Bundeskanzlerin Angela Merkel wird vom BdV vorgeführt, statt selbst zu führen. Das Taktieren der Kanzlerin verschleppt den Streit mit dem Bund der Vertriebenen um die Besetzung des Stiftungsrates durch Erika Steinbach nur. Damit stellt die Kanzlerin den Stiftungszweck der "Stiftung Flucht, Vertreibung und Versöhnung" insgesamt infrage.

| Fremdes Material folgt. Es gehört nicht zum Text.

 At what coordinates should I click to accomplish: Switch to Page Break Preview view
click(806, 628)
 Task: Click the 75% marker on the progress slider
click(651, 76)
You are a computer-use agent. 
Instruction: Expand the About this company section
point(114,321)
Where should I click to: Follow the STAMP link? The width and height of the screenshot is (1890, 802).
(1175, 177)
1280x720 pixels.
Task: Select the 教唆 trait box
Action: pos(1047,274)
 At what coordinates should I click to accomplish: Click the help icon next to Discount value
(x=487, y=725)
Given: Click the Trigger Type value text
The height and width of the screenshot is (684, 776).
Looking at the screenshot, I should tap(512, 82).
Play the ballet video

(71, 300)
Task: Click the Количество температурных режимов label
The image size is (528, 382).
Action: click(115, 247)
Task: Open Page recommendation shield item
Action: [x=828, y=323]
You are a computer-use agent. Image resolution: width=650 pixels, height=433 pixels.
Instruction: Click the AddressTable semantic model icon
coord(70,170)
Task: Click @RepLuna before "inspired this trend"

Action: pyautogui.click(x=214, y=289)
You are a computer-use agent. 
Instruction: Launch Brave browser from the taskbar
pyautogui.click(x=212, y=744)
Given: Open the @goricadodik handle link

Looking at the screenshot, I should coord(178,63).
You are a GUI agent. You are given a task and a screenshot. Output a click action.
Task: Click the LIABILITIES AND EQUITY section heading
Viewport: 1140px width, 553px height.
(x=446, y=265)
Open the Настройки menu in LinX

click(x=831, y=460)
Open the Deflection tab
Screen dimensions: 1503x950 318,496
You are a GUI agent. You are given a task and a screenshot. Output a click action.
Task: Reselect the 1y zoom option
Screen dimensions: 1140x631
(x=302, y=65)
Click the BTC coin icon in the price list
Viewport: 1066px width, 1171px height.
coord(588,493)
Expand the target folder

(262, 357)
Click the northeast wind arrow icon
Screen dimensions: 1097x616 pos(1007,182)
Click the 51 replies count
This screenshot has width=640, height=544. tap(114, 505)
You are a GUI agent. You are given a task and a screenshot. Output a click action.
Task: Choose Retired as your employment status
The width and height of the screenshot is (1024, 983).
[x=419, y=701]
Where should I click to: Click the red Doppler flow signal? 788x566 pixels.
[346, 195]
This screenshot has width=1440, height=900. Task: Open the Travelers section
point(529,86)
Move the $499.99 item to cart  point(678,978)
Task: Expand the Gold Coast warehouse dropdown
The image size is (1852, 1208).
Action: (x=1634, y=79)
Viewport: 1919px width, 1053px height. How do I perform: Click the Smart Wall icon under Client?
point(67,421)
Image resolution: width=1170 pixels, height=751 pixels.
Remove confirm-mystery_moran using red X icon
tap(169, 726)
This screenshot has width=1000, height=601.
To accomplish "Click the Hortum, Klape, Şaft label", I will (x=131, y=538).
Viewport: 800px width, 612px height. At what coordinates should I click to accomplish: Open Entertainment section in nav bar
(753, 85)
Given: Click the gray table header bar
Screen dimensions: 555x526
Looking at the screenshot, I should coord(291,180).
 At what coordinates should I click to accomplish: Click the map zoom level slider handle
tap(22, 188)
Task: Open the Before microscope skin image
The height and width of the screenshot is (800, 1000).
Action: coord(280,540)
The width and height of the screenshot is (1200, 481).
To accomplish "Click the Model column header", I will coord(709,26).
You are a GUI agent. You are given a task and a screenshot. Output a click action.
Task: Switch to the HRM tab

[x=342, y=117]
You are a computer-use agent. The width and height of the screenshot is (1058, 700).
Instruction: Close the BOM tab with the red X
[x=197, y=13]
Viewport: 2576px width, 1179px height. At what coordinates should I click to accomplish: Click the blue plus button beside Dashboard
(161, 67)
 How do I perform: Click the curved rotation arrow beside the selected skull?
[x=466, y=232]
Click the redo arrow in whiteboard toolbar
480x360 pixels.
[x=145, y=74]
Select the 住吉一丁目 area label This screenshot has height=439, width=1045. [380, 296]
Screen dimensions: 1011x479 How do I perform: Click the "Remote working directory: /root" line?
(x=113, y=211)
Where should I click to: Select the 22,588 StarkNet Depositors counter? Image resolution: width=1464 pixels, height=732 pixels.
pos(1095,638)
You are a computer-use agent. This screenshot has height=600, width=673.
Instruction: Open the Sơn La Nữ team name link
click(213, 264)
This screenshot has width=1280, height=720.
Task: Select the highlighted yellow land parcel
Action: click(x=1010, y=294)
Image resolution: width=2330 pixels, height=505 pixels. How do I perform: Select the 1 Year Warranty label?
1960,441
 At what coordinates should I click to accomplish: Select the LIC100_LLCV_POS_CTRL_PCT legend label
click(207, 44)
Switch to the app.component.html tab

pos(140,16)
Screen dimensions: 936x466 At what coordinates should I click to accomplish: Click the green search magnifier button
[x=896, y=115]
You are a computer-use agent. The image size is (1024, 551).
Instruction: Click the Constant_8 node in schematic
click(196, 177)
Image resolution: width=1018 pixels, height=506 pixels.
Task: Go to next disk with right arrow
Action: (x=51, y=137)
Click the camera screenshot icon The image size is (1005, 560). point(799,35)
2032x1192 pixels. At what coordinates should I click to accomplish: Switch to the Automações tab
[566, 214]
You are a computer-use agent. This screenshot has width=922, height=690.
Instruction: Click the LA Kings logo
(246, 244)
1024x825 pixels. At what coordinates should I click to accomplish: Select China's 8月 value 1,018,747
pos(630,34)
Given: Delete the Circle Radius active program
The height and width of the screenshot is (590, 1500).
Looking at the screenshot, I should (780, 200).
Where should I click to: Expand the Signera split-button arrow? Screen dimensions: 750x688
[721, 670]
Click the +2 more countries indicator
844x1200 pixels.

Die öffentlich getragene "Stiftung Flucht, Vertreibung und Versöhnung" ist keine Einrichtung des "Bundes der Vertriebenen". Die Stiftung soll unter dem Dach des Deutschen Historischen Museums die Erinnerung an Flucht und Vertreibung ermöglichen und zugleich zur Versöhnung beitragen.
Außenminister Guido Westerwelle steht hier bei unserem polnischen Nachbarn im Wort. Auch die Kanzlerin sollte sich an ihre Zusagen gegenüber dem polnischen Ministerpräsidenten Tusk erinnern und sich nicht länger vom BdV treiben lassen. Hier ist ein klares Wort der Kanzlerin gefordert, auch um eine Belastung der "Stiftung Flucht, Vertreibung und Versöhnung" auf Dauer zu vermeiden.